### [Exercise description]
Could you repeat every entry below word for word, leaving out the pictures?

Supplied information START

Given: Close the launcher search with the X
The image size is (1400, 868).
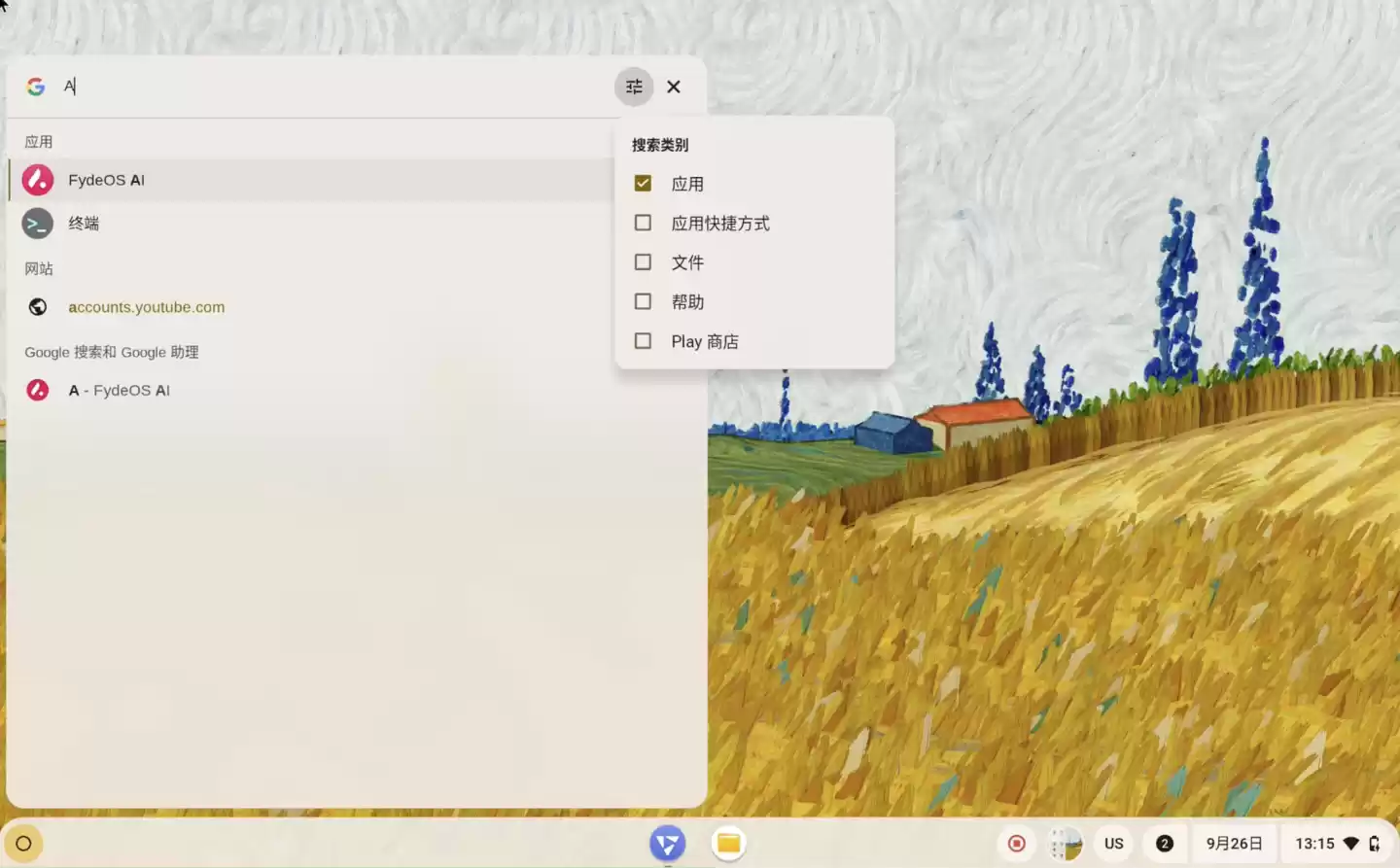Looking at the screenshot, I should tap(674, 87).
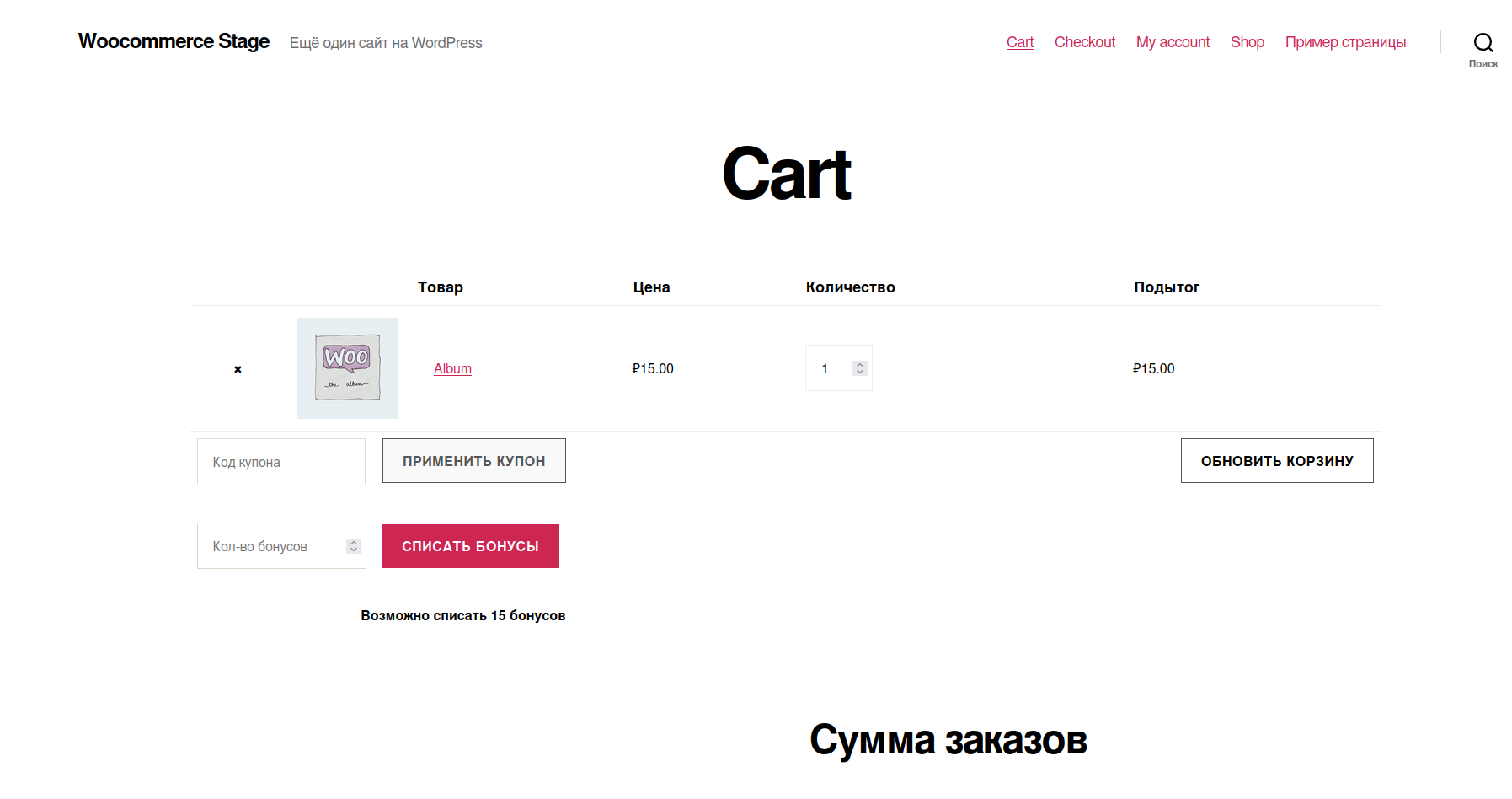Click the Обновить корзину button
Viewport: 1512px width, 799px height.
click(1276, 461)
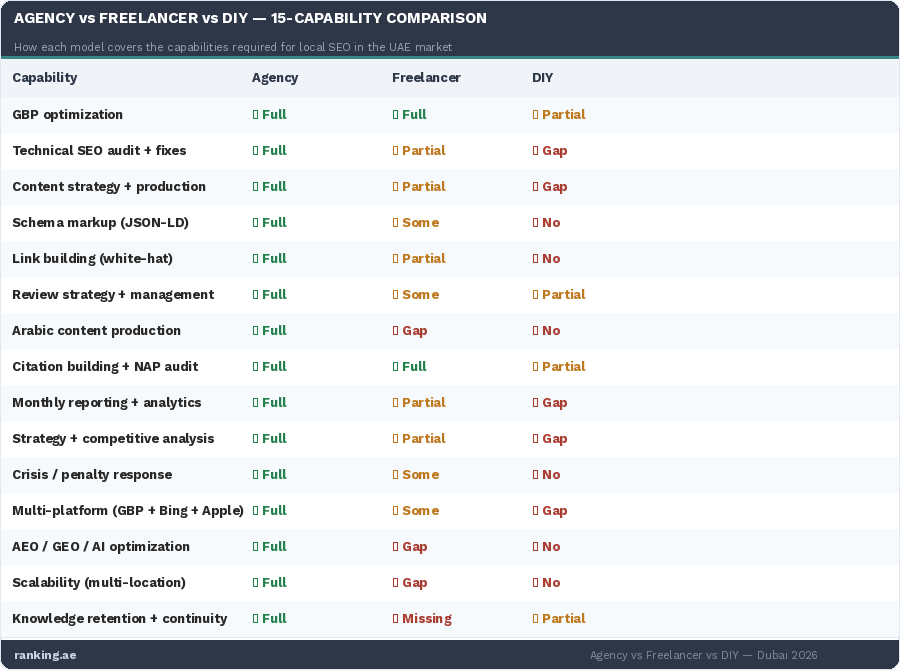Click the Freelancer status icon for Crisis response

pos(395,475)
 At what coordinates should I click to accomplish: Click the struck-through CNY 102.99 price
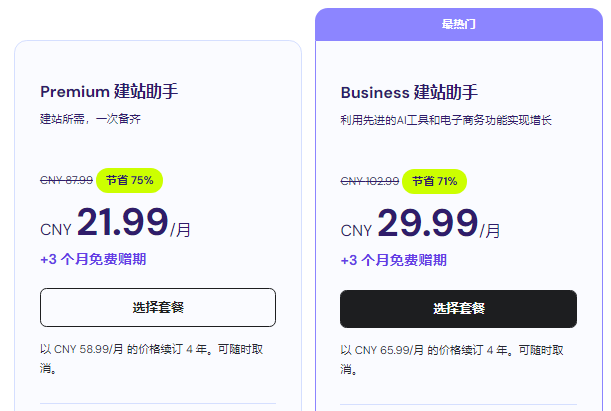coord(369,182)
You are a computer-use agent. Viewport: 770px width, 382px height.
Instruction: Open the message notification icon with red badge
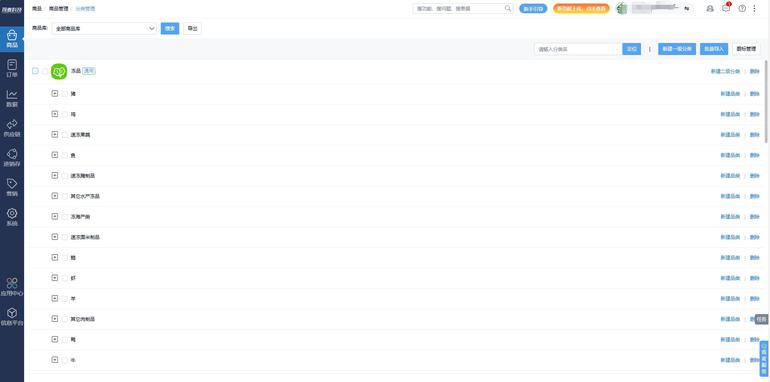point(726,8)
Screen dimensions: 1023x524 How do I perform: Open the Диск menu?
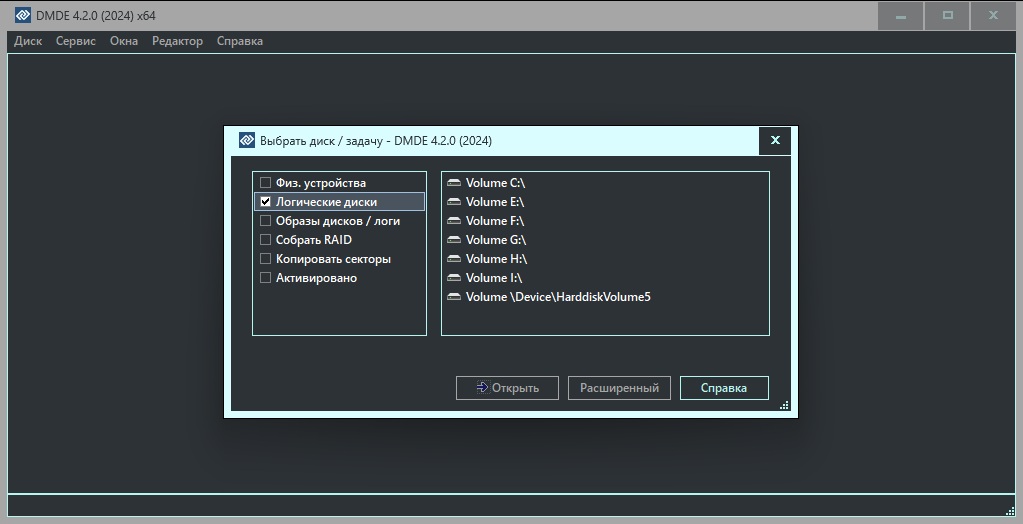coord(28,41)
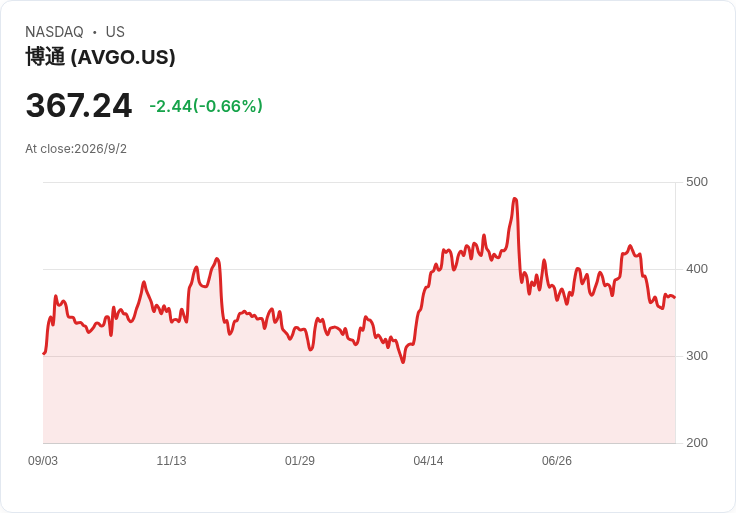Click the 09/03 date label on the x-axis

[x=43, y=461]
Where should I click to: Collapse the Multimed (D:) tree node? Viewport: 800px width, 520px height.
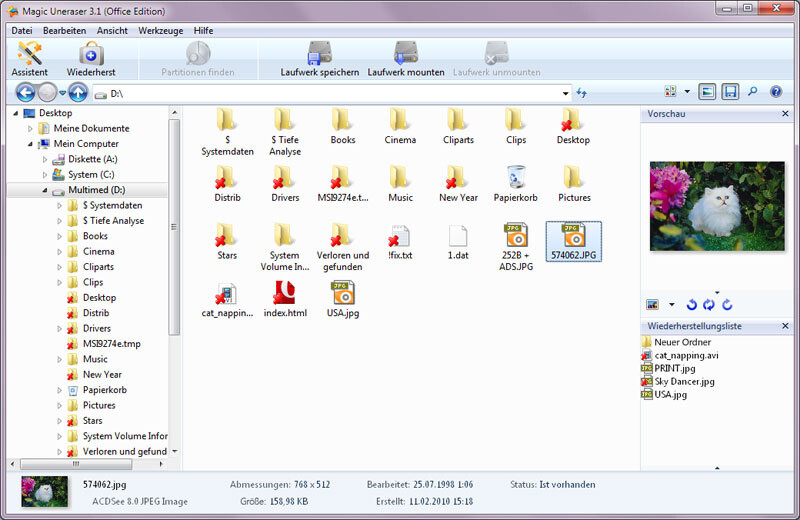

Supplied information END

### [Written response]
Given: Close the launcher search with the X
The image size is (1400, 868).
Looking at the screenshot, I should tap(674, 87).
Click the Обновить корзину button
Viewport: 1512px width, 799px height.
click(1276, 461)
Click the Freelancer status icon for Crisis response

pos(395,475)
 At what coordinates should I click to accomplish: Click the struck-through CNY 102.99 price
coord(369,182)
You are a computer-use agent. Viewport: 770px width, 382px height.
Instruction: Open the message notification icon with red badge
point(726,8)
Screen dimensions: 1023x524 How do I perform: Open the Диск menu?
coord(28,41)
Click the 09/03 date label on the x-axis

[x=43, y=461]
Where should I click to: Collapse the Multimed (D:) tree node? Viewport: 800px width, 520px height.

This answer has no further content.